La purificazione delle proteine nel cervello è finita al centro di un nuovo studio che collega questo processo alla demenza. Ricercatori della Stanford University, con risultati pubblicati su Nature, mostrano che le microglia, cellule immunitarie cerebrali incaricate di ripulire detriti e proteine danneggiate, potrebbero danneggiare per errore le connessioni tra neuroni mentre tentano di gestire l’accumulo di proteine invecchiate.

La scoperta suggerisce che un meccanismo di manutenzione essenziale possa trasformarsi, con l’età, in un fattore di rischio per l’Alzheimer e altre malattie neurodegenerative, aprendo nuove prospettive per la ricerca scientifica.

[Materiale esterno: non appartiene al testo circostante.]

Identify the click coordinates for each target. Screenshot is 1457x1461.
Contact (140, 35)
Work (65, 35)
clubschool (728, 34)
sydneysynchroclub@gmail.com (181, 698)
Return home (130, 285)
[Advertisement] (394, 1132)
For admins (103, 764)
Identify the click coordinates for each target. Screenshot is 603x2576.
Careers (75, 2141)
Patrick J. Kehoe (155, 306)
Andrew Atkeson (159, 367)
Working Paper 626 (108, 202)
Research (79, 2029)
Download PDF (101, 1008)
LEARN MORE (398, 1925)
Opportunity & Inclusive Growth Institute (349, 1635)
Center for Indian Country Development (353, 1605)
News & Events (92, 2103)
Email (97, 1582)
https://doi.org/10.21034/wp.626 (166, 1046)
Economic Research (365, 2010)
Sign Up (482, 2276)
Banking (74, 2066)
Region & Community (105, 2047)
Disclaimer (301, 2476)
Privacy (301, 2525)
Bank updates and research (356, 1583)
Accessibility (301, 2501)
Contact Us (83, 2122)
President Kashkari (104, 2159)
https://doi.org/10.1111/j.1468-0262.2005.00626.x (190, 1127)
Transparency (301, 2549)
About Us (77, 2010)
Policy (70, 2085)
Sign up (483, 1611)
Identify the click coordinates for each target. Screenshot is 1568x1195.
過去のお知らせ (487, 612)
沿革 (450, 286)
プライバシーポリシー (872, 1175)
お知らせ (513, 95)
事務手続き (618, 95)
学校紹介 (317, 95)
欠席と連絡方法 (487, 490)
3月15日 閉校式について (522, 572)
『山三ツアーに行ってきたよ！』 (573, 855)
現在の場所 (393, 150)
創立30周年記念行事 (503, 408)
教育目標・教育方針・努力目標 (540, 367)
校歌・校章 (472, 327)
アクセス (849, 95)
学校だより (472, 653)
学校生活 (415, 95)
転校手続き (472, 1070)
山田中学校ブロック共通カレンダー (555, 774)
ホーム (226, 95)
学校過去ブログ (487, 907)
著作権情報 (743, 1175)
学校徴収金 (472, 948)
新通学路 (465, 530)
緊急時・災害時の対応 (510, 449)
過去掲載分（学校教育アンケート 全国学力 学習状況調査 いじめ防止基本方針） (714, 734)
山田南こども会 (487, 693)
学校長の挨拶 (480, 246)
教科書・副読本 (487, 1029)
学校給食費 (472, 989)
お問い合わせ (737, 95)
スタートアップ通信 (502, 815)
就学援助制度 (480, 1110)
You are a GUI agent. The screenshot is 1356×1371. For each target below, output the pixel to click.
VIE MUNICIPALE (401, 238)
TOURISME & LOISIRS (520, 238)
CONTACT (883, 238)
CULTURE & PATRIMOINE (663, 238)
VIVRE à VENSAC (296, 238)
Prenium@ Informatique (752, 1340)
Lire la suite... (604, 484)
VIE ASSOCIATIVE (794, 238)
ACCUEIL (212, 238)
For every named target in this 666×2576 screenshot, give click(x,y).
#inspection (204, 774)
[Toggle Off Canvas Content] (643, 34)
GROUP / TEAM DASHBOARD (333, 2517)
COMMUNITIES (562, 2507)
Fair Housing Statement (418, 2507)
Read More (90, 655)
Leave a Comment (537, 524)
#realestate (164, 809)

Proteostasi e invecchiamento

Le malattie neurodegenerative interessano circa una persona su dodici nel mondo e aumentano drasticamente con l’invecchiamento. Per anni l’attenzione si è concentrata su placche amiloidi e grovigli di tau, considerati segni distintivi dell’Alzheimer. Il gruppo di Stanford ha invece osservato il sistema di produzione, piegatura e smaltimento delle proteine, chiamato proteostasi.

Quando questo equilibrio si rompe, proteine difettose persistono più a lungo nei neuroni. Nei cervelli anziani analizzati, molte proteine restavano attive o non degradate per periodi doppi rispetto ai cervelli giovani, indicando un declino diffuso dei meccanismi di controllo della qualità cellulare. Questo quadro aiuta a spiegare perché l’età rappresenti il principale fattore di rischio e orienta nuove strategie di prevenzione e di intervento mirato per la salute cerebrale.

Seguire la vita delle proteine

I ricercatori hanno usato una tecnica innovativa, BONCAT, per etichettare le proteine di nuova sintesi e seguirne il destino nel tempo. Confrontando topi di quattro e ventiquattro mesi, hanno visto che l’emivita delle proteine neuronali raddoppia con l’età. Il rallentamento del riciclo favorisce l’aggregazione di oltre millesettecento proteine, soprattutto nelle sinapsi. Qui si creano ingorghi molecolari che attirano l’intervento della microglia, pronta a inglobare materiale considerato anomalo e potenzialmente dannoso per la comunicazione tra neuroni, compromettendo l’efficienza delle reti cerebrali.

Prospettive terapeutiche

Capire questo meccanismo apre diverse prospettive terapeutiche. Se la demenza dipende anche da un riciclo proteico inefficiente, si potranno sviluppare farmaci capaci di sostenere la proteostasi o modulare l’azione della microglia. Intervenire presto potrebbe preservare le sinapsi e rallentare il declino cognitivo legato all’età, con benefici concreti per molti pazienti anziani.